How can we know when we are wrong about our hypothesis, and when we were simply unlucky in the trial flips? We can’t, once that hypothesis is in place. We cannot use data that has a valid interpretation under an assumption to discredit that assumption.

Solution: Assume no specific bias

Let’s rewind to when we had just seen Alice’s coin, and said we had a 50 % probability on it landing heads. She asked us why. Here’s the real reason why:

The bias of that coin is unknown to me. Since I don’t know in which direction – if any – the coin is biased, I will have to assign equal probabilities to bias in any direction, and that means for this first toss I believe I will see heads with a 50 % probability.

We don’t hypothesise a specific coin – we hypothesise an infinite number of possible coins, with biases ranging from 0 % to 100 % and everything in between. We may attribute higher probabilities to biases near 50 %, but we do so symmetrically – hence believing in 50 % for the first toss.

Under this looser collection of hypotheses, we are free to update our beliefs in the various levels of bias just as we would under normal Bayesian updating.

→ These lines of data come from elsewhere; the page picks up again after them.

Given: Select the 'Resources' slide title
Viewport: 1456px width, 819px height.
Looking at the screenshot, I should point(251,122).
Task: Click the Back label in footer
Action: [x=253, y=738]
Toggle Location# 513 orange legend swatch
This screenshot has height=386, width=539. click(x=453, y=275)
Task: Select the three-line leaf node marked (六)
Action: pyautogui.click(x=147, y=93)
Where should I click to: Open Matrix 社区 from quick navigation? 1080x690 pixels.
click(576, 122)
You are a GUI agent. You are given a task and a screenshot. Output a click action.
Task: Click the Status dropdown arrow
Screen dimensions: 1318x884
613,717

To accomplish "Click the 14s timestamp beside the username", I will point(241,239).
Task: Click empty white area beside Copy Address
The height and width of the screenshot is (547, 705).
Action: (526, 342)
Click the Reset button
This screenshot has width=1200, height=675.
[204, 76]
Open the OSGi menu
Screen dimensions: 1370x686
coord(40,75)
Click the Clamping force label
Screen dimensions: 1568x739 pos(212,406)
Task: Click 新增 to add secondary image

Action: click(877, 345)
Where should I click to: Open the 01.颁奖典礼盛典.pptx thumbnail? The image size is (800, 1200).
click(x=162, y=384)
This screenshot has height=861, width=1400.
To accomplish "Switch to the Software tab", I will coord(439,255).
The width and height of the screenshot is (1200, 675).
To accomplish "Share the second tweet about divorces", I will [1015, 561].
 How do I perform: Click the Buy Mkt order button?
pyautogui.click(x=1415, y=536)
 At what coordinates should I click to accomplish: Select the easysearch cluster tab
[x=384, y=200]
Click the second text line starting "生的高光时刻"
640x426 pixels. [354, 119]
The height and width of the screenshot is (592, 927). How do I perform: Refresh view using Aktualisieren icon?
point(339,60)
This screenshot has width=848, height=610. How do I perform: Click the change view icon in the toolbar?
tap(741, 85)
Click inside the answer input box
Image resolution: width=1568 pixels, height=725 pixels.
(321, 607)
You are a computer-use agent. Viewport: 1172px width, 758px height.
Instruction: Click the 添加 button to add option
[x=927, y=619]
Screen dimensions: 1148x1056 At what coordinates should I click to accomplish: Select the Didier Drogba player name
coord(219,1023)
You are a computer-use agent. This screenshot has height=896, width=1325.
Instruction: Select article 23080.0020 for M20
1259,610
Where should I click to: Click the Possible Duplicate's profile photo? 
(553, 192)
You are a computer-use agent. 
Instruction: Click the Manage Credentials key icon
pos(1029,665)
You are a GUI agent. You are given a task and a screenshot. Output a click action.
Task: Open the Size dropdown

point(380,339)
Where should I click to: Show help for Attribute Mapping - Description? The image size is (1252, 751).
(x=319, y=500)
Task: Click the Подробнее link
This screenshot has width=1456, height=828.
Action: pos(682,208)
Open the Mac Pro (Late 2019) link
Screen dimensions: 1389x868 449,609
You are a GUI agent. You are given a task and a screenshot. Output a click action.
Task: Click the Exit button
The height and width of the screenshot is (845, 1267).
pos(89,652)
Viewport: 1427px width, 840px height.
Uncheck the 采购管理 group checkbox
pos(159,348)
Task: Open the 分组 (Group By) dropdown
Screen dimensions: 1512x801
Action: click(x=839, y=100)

Fairness may be reasonable under heterogeneity

I claimed before that sometimes it might be the right thing to continue to hold fairness even after seeing 15 heads in a row. This is under heterogeneity, and de Finetti4 Theory of Probability; de Finetti; Wiley; 1974. describes the procedure colourfully as always:

By way of contrast, we would have less reason for such suspicions and doubts [of the coin being biased] if, from time to time, or even at each toss, the coin were changed. This would be even more true if coins of different denomination were used and the person doing the tossing were replaced, and more so again if the successive events considered were completely different in kind.

For example, whether we get an even or odd number with a die, or with two dice, or in drawing a number at bingo, or for the number plate of the first car passing by, or in the decimal place of the maximum temperature recorded today, and so on; whether or not the second number is greater than the first when we consider number plates of passing by, ages of passers-by, telephone numbers of those who call us up, and so on.

Under these circumstances, it seems very unlikely that a “suspicious” outcome [such as 15 “heads” in a row], whatever it was, would lead one to expect similar strange behaviour from future events, which lack any similarity of connection with those that have gone before.